HOW TO COMPLETE THIS TASK :: Below are the entries. Transcribe exactly the lines from the one with "Select the review text excelente vendedor" through the one with "Task: Check Focus on LR interactions", ends included, and leave out all others.

DATA SUPPLIED below:

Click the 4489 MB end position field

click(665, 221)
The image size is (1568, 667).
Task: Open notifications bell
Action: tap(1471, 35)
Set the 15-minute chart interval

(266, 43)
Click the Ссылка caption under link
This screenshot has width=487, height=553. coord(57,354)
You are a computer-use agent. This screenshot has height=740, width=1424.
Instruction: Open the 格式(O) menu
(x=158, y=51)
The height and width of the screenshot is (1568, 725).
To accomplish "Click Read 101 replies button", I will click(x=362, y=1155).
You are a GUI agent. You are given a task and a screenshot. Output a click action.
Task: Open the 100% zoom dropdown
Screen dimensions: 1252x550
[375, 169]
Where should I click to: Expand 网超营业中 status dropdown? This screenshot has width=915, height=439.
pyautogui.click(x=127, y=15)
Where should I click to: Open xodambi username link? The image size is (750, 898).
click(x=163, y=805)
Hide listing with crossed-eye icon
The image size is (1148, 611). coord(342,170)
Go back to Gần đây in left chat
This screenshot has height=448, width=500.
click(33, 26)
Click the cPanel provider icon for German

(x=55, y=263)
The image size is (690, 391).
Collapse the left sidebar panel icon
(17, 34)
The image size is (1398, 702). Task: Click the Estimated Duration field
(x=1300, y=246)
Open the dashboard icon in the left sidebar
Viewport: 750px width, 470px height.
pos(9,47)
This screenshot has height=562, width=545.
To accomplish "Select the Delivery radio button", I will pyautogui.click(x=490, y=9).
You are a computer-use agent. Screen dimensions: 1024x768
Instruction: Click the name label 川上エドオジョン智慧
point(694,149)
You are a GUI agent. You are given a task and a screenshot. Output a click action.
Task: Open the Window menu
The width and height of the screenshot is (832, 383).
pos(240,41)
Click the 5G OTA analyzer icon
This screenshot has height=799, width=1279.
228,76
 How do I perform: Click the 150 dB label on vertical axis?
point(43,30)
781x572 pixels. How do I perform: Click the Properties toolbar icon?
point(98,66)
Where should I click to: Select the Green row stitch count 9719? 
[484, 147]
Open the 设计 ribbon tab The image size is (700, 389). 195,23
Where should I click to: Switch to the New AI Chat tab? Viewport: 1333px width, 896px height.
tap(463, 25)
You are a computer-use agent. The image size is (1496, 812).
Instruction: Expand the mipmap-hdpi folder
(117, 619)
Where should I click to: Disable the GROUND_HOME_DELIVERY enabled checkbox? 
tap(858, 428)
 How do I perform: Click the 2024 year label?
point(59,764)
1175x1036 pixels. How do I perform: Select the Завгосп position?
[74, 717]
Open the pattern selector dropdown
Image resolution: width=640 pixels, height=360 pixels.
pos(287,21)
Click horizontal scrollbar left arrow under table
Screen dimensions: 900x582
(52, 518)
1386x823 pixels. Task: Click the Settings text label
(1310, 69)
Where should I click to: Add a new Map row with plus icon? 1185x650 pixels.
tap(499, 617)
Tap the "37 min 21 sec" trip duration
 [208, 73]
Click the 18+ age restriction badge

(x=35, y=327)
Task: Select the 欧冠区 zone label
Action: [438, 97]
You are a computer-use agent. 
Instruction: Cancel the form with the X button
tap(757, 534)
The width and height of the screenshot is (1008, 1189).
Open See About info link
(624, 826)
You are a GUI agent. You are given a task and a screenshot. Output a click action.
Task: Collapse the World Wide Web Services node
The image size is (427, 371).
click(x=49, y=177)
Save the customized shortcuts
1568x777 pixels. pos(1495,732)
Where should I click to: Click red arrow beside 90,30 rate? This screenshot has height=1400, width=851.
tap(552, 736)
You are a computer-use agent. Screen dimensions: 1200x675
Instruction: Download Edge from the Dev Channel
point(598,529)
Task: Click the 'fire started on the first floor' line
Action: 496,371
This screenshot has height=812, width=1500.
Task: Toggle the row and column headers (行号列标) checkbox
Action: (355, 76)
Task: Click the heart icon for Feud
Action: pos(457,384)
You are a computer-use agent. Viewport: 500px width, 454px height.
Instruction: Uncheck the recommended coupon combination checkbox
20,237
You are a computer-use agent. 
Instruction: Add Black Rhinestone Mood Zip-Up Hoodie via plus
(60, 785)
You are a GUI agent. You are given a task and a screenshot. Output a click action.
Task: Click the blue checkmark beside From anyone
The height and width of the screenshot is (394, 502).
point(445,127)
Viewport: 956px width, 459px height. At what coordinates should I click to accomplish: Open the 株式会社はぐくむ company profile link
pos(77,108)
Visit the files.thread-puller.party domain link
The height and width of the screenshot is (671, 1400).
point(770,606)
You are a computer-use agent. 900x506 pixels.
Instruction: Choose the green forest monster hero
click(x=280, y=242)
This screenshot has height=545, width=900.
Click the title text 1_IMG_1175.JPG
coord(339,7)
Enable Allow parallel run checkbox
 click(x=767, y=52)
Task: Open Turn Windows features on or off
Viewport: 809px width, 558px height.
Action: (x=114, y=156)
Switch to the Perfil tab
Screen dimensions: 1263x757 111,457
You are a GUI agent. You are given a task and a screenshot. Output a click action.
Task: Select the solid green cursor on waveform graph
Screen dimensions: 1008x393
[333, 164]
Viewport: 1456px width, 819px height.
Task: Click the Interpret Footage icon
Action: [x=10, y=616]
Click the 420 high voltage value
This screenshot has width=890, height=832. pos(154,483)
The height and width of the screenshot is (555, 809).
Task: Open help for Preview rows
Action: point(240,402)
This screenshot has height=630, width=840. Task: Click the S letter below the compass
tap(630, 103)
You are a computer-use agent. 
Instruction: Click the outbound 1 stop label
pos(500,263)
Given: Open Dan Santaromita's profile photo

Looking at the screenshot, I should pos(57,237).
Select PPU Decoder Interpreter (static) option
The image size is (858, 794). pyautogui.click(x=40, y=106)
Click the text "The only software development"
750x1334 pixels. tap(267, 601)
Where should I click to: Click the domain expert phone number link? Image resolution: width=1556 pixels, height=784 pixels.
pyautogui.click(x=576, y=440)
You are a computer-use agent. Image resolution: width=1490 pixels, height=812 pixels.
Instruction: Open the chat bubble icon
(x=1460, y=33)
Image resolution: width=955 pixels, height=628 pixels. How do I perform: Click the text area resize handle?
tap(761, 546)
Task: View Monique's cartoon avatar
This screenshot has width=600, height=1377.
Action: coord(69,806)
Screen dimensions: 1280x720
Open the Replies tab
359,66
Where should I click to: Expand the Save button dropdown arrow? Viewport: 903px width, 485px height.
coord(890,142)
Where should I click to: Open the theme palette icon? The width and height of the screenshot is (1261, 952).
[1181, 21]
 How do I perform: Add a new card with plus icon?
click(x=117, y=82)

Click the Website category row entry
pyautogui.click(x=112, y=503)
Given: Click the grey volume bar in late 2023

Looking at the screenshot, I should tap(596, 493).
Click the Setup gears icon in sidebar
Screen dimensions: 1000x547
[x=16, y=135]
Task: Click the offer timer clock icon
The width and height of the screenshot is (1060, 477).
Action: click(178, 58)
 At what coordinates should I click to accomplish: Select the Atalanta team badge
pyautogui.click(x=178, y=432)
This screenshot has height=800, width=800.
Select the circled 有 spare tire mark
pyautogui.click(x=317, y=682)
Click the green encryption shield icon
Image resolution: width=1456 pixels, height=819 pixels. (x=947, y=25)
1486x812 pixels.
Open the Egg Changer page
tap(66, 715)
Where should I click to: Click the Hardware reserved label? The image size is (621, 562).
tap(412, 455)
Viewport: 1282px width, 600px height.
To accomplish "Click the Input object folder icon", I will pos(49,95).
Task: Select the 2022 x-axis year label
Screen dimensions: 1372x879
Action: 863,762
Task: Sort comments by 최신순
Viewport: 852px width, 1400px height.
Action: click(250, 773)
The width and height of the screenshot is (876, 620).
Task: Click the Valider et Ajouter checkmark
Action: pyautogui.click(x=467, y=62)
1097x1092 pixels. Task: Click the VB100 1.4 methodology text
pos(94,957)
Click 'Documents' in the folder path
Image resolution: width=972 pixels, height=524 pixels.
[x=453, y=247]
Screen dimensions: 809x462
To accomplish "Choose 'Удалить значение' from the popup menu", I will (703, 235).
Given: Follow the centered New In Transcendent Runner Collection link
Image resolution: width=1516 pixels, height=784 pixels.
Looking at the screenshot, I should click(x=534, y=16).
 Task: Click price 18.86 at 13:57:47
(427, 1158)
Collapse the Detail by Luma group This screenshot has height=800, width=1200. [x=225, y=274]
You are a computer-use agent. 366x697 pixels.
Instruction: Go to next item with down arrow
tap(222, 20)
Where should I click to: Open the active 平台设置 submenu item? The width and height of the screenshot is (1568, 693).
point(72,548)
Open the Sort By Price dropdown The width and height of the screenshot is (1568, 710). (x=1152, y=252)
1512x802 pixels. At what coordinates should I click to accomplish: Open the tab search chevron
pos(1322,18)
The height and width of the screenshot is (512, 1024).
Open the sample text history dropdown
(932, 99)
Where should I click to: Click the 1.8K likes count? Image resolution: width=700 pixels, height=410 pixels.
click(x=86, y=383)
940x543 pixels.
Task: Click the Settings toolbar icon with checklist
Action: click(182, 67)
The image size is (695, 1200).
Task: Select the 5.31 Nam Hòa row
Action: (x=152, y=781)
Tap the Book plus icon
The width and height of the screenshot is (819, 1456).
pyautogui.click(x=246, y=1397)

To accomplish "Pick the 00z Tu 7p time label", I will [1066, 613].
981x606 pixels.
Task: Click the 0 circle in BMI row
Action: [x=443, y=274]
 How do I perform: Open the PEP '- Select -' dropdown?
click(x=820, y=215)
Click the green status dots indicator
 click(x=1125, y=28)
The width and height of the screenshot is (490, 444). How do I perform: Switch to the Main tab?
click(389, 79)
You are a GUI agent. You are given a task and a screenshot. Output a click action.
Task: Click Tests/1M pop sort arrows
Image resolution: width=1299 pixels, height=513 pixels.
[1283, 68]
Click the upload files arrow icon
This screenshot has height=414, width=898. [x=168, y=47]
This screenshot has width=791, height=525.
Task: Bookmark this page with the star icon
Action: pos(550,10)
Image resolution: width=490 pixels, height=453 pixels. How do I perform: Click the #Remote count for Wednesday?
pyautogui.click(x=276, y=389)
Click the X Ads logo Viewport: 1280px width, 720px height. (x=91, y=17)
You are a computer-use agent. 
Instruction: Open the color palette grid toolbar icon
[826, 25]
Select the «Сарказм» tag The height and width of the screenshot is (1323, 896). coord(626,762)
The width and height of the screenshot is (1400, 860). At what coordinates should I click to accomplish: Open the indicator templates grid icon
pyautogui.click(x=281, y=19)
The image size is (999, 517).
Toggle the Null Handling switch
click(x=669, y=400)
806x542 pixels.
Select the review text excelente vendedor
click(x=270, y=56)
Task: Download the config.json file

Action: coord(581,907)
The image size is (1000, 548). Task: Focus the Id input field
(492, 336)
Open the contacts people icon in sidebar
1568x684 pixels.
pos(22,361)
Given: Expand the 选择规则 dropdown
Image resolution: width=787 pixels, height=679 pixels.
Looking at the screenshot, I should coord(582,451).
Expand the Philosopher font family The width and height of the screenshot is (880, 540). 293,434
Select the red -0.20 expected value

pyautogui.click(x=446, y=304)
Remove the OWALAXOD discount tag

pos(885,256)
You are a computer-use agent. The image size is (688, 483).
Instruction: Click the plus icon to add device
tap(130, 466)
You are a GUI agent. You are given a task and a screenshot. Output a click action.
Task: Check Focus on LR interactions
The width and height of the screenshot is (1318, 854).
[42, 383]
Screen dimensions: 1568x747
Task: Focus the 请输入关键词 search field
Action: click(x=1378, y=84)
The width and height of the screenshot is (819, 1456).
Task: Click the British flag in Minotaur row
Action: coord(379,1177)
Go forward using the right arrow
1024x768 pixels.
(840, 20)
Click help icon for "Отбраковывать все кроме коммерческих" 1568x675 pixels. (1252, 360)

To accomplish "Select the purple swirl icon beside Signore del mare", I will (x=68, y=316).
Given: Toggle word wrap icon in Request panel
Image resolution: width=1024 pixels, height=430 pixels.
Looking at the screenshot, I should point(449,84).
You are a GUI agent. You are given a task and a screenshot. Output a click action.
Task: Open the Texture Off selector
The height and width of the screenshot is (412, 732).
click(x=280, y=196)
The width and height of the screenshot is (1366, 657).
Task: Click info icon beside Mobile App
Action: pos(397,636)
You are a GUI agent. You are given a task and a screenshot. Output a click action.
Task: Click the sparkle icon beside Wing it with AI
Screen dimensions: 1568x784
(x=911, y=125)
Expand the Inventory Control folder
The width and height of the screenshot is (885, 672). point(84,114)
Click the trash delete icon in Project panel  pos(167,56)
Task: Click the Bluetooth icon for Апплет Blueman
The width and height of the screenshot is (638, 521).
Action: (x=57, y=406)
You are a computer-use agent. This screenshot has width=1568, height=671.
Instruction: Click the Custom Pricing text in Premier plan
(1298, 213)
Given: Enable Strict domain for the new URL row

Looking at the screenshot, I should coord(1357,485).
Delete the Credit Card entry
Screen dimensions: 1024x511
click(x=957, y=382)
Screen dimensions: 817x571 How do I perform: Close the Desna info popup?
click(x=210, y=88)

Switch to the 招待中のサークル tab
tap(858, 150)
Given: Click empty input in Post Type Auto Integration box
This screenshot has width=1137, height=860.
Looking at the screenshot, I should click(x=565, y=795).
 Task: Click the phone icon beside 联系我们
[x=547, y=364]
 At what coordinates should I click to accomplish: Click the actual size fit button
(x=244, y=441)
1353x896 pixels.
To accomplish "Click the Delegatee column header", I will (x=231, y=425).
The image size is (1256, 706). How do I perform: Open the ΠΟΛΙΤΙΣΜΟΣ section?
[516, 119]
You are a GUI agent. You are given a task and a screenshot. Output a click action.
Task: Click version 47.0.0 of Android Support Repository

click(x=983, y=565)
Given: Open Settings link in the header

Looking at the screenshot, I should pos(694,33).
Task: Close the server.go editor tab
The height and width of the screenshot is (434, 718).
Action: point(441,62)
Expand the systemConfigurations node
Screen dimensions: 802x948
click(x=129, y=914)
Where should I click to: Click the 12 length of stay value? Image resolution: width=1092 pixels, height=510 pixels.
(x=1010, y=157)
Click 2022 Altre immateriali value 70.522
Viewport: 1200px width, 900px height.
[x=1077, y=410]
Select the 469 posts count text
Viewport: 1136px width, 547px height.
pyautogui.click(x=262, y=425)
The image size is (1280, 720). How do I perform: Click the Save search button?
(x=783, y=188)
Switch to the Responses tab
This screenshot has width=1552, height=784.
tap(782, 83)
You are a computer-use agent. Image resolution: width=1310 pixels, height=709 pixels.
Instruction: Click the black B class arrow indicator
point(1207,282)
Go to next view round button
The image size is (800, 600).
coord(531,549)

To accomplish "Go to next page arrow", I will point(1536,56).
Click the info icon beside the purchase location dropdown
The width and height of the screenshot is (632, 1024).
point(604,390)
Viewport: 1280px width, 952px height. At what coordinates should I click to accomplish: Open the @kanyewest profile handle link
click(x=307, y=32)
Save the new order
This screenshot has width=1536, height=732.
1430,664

End of DATA SUPPLIED.

SOLUTION TO THE PROBLEM ::
Select the review text excelente vendedor
click(x=270, y=56)
Task: Download the config.json file

Action: coord(581,907)
The image size is (1000, 548). Task: Focus the Id input field
(492, 336)
Open the contacts people icon in sidebar
1568x684 pixels.
pos(22,361)
Given: Expand the 选择规则 dropdown
Image resolution: width=787 pixels, height=679 pixels.
Looking at the screenshot, I should coord(582,451).
Expand the Philosopher font family The width and height of the screenshot is (880, 540). 293,434
Select the red -0.20 expected value

pyautogui.click(x=446, y=304)
Remove the OWALAXOD discount tag

pos(885,256)
You are a computer-use agent. The image size is (688, 483).
Instruction: Click the plus icon to add device
tap(130, 466)
You are a GUI agent. You are given a task and a screenshot. Output a click action.
Task: Check Focus on LR interactions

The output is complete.